- _Textauszug_:
◆ ◆ ◆ ◆ ◆ ◆ ◆

Der Gorbatschow-Effekt
Als Gorbatschow 1985 russischer
Regierungschef wurde, sah er sich sogleich mit einer Vielzahl
von kleineren und größeren Problemen konfrontiert. Kaum an der Macht
musste er sich mit dem schier unlösbaren Problem der schwierigen
Wirtschaftslage befassen. Aber Gorbatschow hatte Glück ! Bald hatten
sich die 100 besten Wirtschaftsfachleute der gesamten Sowjetunion bei
ihm eingefunden. Sofort machte sich Gorbatschow an die Befragung der
Experten. Zur freudigen Überraschung konnte bereits der erste Experte
Gorbatschow genau sagen wie die Zukunft für die Entwicklung der
russischen Wirtschaft zu gestalten sei. Sicherlich sei die Befragung
der weiteren Fachleute überflüssig. Aber in einem Rückgriff
auf alte Sowjettugenden entschloss sich Gorbatschow nach Lenins Maxime
"Vertrauen ist gut, Kontrolle ist besser" zu handeln und so
machte er sich daran noch den zweiten Experten zu befragen. Die
Überraschung für den russischen Regierungschef hätte allerdings
nicht größer ausfallen können, denn auch der zweite konnte ganz
genau die Zukunft vorhersagen und wusste exakt mit welchen Mitteln der
Wirtschaft wieder auf die Beine zu helfen sei. Einzig die Ratschläge
des zweiten Experten waren völlig anders als die des ersten
Ratgebers. Düsteres ahnend begann Gorbatschow den dritten, den
vierten, fünften, zehnten, zwanzigsten, fünfzigsten, schließlich
den hundersten der Wirtschaftsweisen zu befragen. Jeder hatte einen
anderen Plan für die Zukunft Russlands und jeder riet Gorbatschow
nicht den anderen Weisen zu glauben.

◆ ◆ ◆ ◆ ◆ ◆ ◆

- _Aufgabe 1_: Kopiere aus der Liste unverändert den Abschnitt, der mit der Zeile beginnt, die „The image size“ enthält, und bis zum Ende der Liste reicht. Lass die Bilder dabei weg.

(Extrahierte Dateneinträge)
◆ ◆ ◆ ◆ ◆ ◆ ◆

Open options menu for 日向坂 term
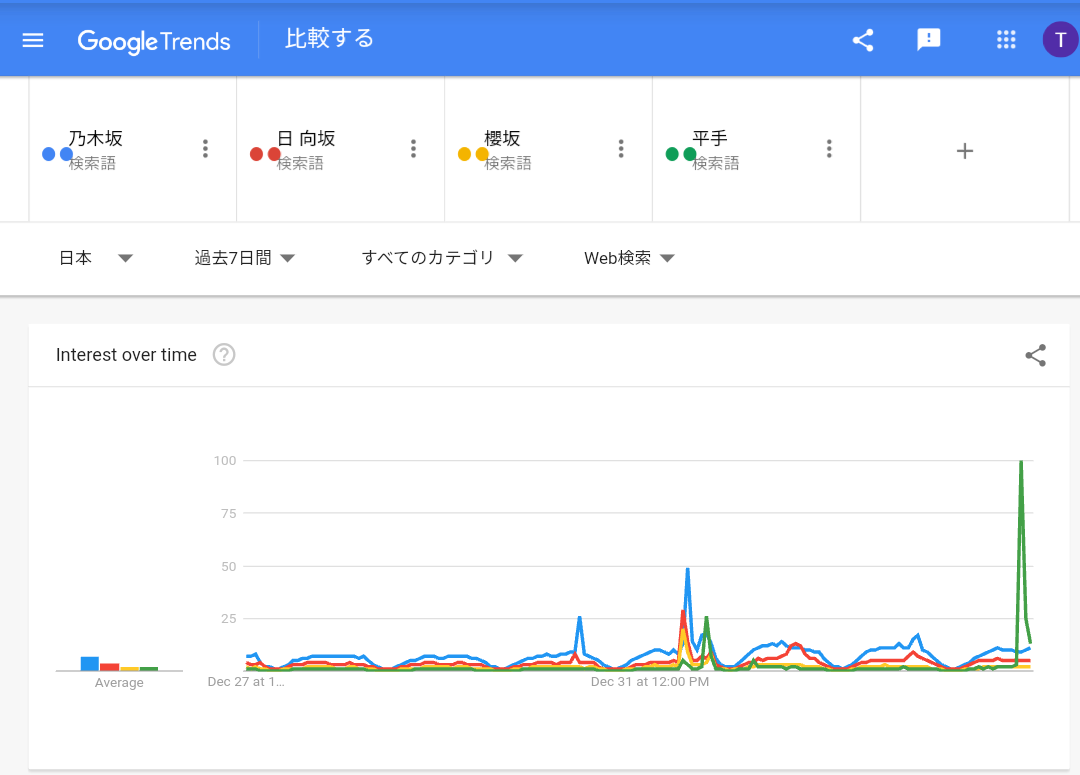Viewport: 1080px width, 775px height. pyautogui.click(x=413, y=149)
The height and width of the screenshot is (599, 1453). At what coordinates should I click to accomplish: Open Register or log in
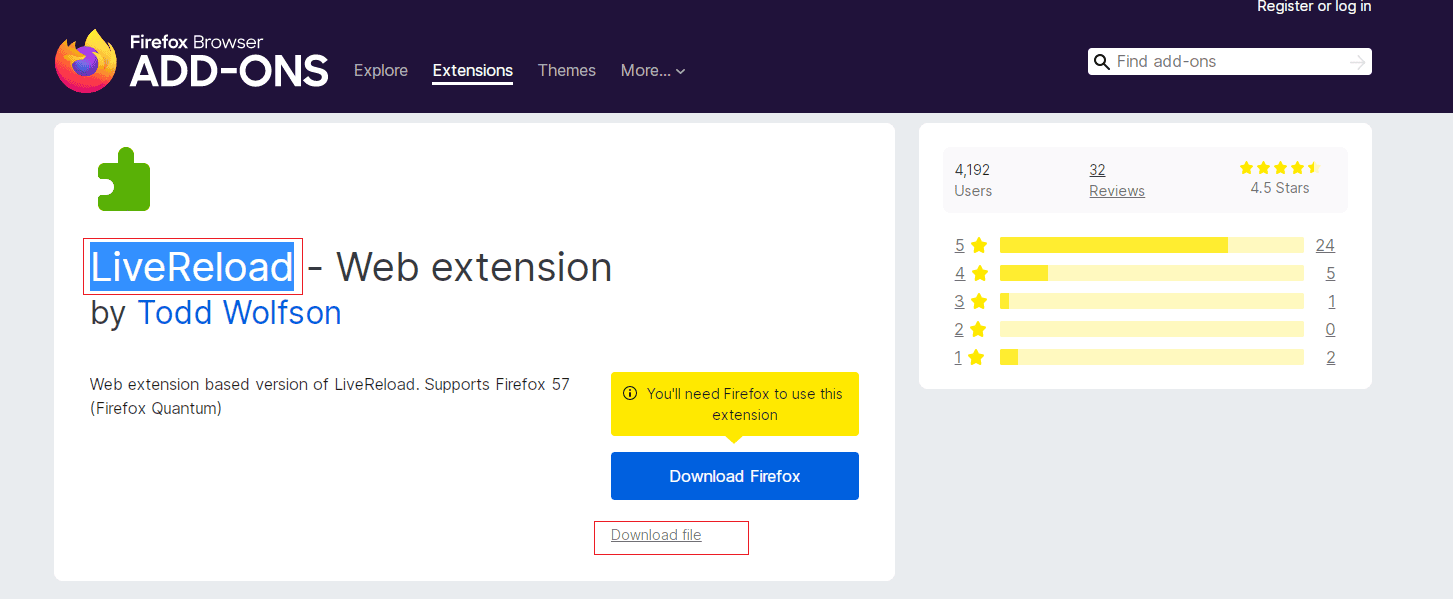1313,7
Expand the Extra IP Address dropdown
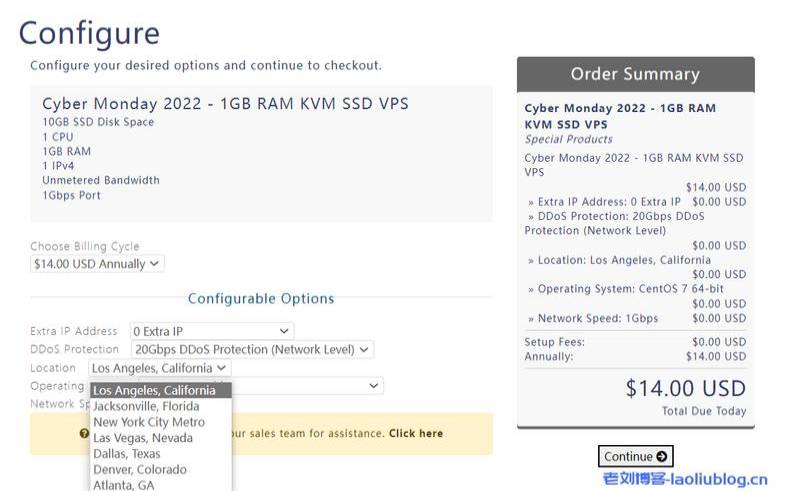Viewport: 786px width, 491px height. tap(211, 331)
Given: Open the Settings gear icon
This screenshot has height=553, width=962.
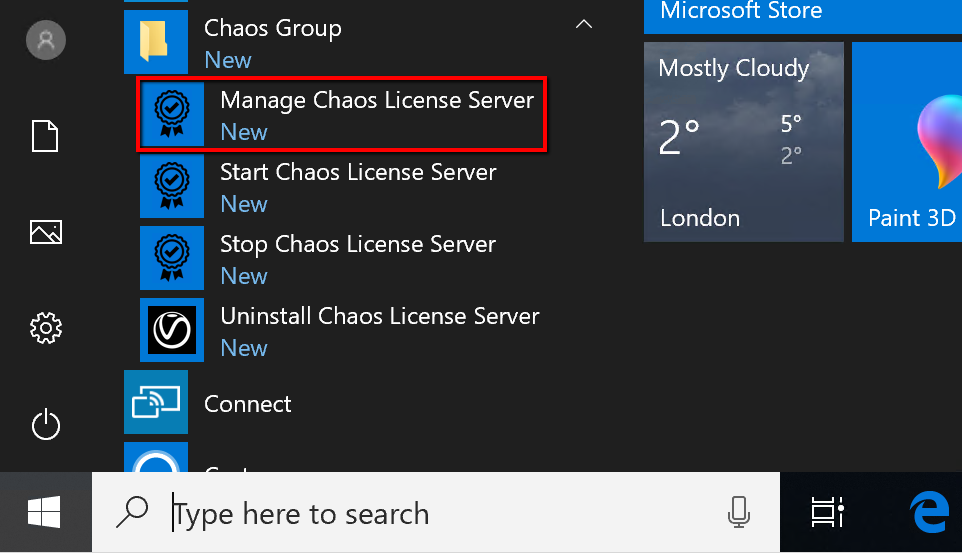Looking at the screenshot, I should 46,327.

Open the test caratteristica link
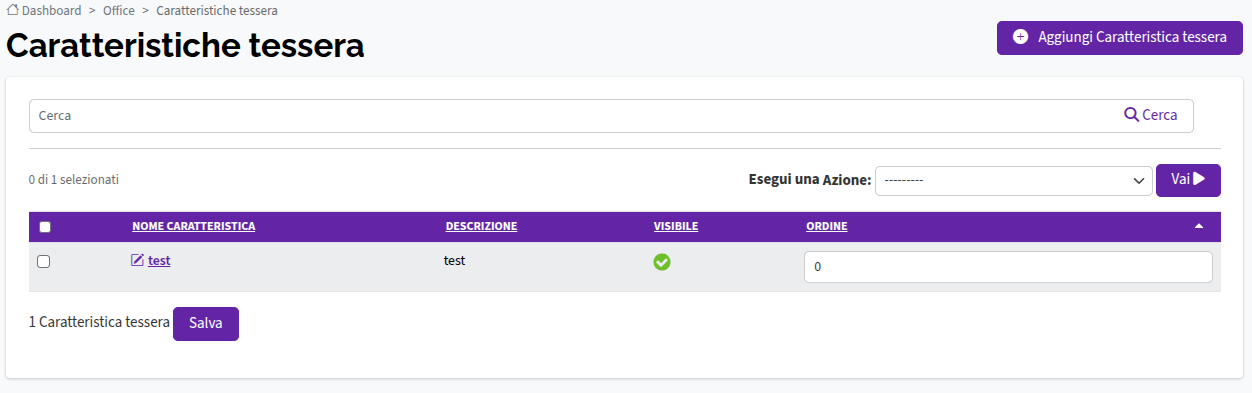[x=159, y=261]
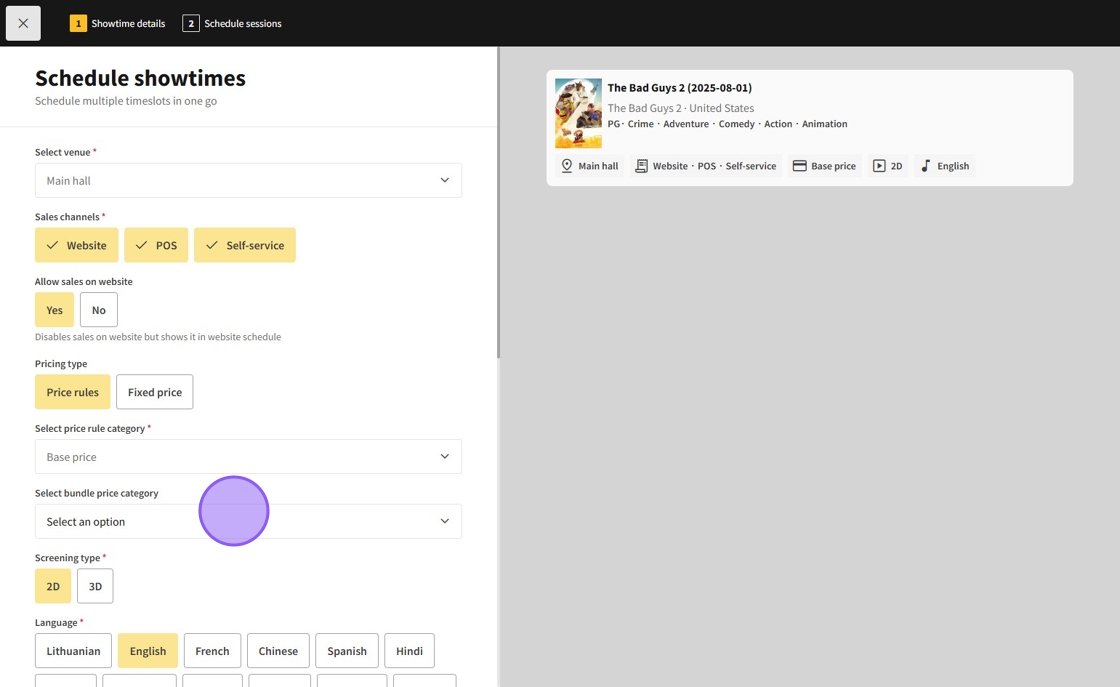This screenshot has height=687, width=1120.
Task: Choose Fixed price pricing type
Action: [154, 392]
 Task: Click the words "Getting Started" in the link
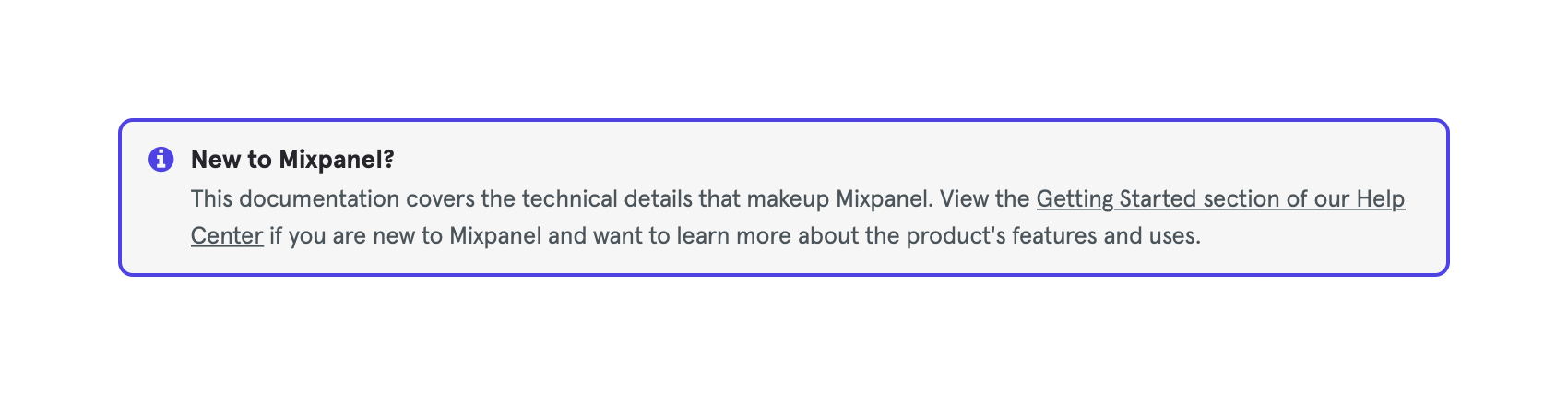(1116, 199)
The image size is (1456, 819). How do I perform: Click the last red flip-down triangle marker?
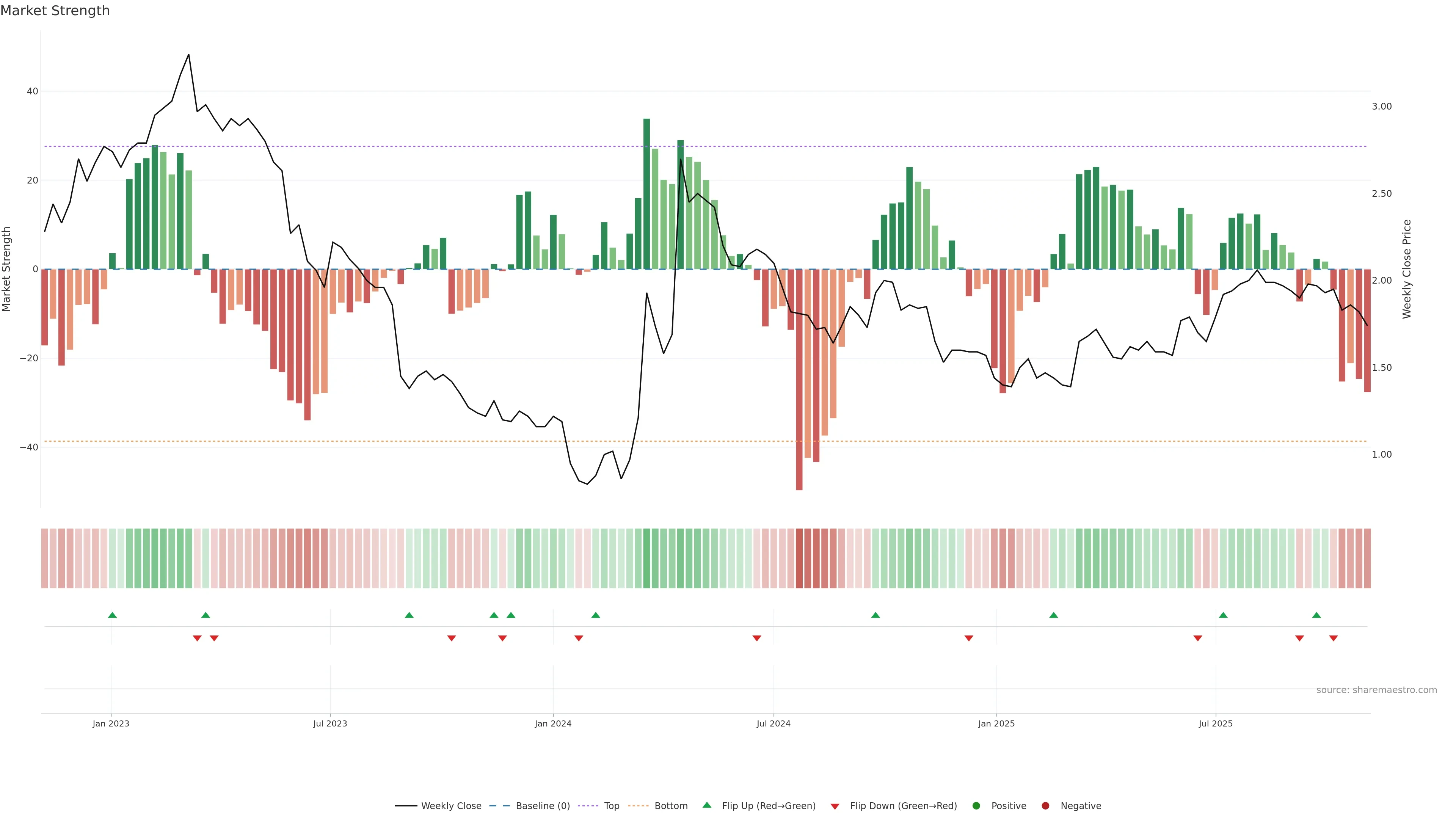(x=1334, y=638)
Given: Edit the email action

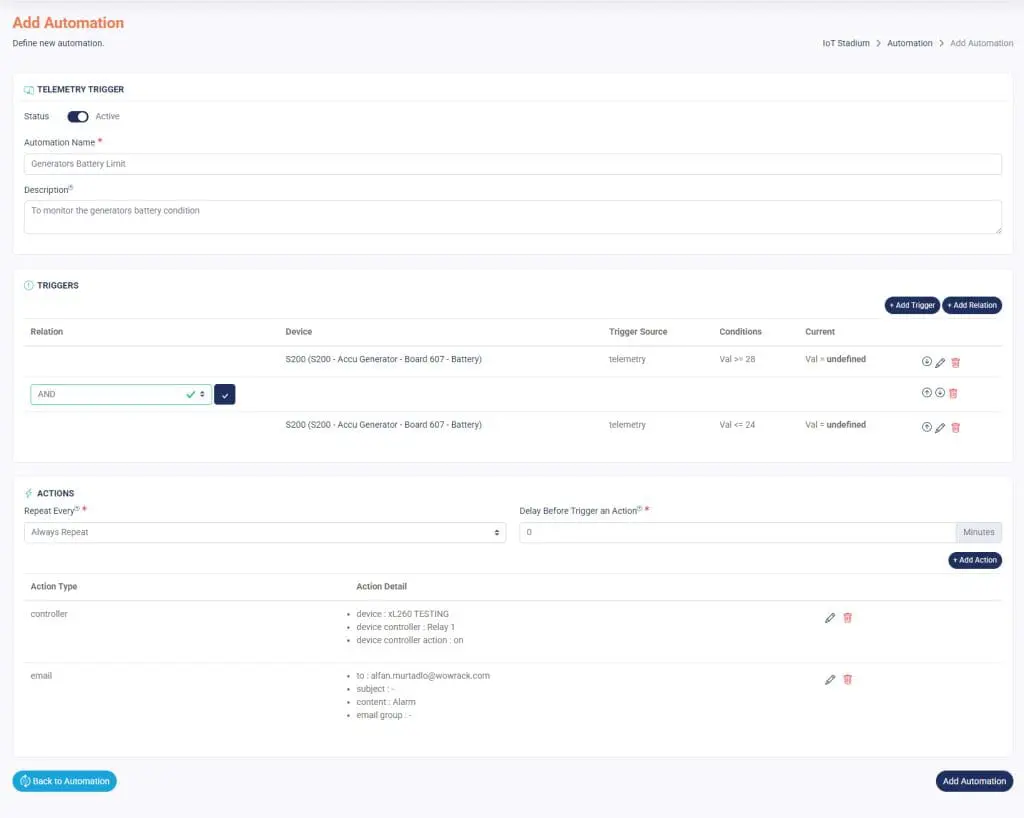Looking at the screenshot, I should (830, 680).
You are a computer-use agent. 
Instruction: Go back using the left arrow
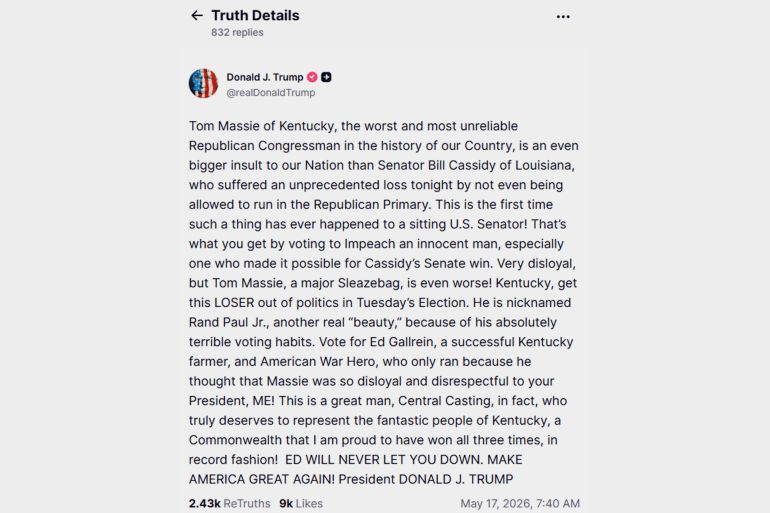(x=196, y=16)
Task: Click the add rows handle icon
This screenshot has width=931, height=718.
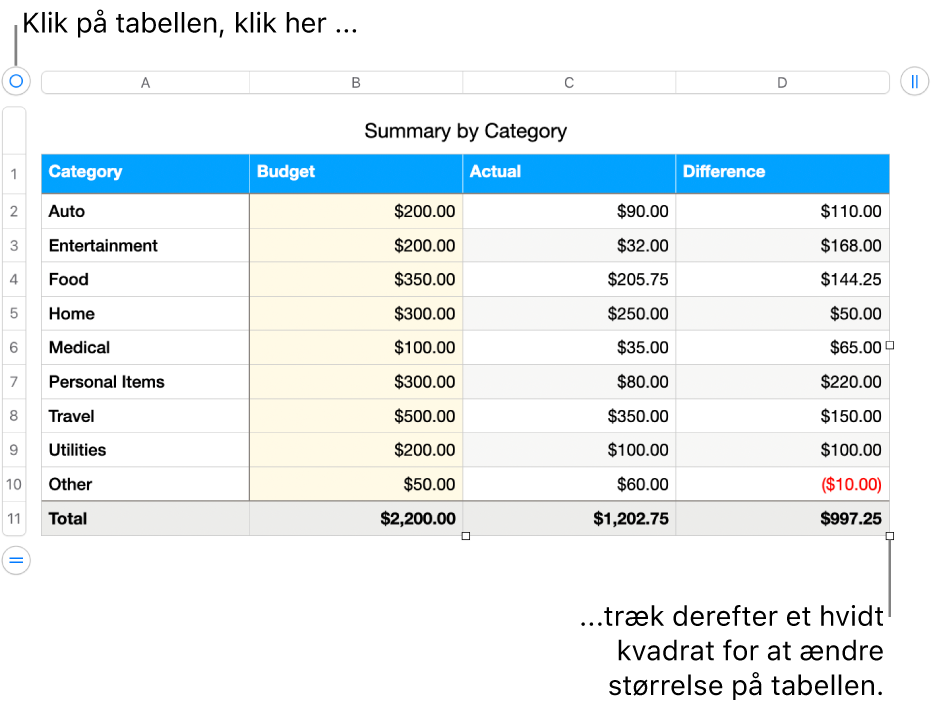Action: (16, 561)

◆ ◆ ◆ ◆ ◆ ◆ ◆

- _Aufgabe 2_: Wie viele Wirtschaftsfachleute hatten sich laut dem Text über den Gorbatschow-Effekt bei Gorbatschow eingefunden?

- _Ergebnis 1_:
The image size is (1456, 819). How do I perform: Click the last red flip-down triangle marker?
(x=1334, y=638)
Given: Edit the email action

Looking at the screenshot, I should (830, 680).
You are a computer-use agent. 
Instruction: Go back using the left arrow
(x=196, y=16)
Task: Click the add rows handle icon
This screenshot has width=931, height=718.
Action: (16, 561)

- _Ergebnis 2_: Die 100 besten Wirtschaftsfachleute der gesamten Sowjetunion.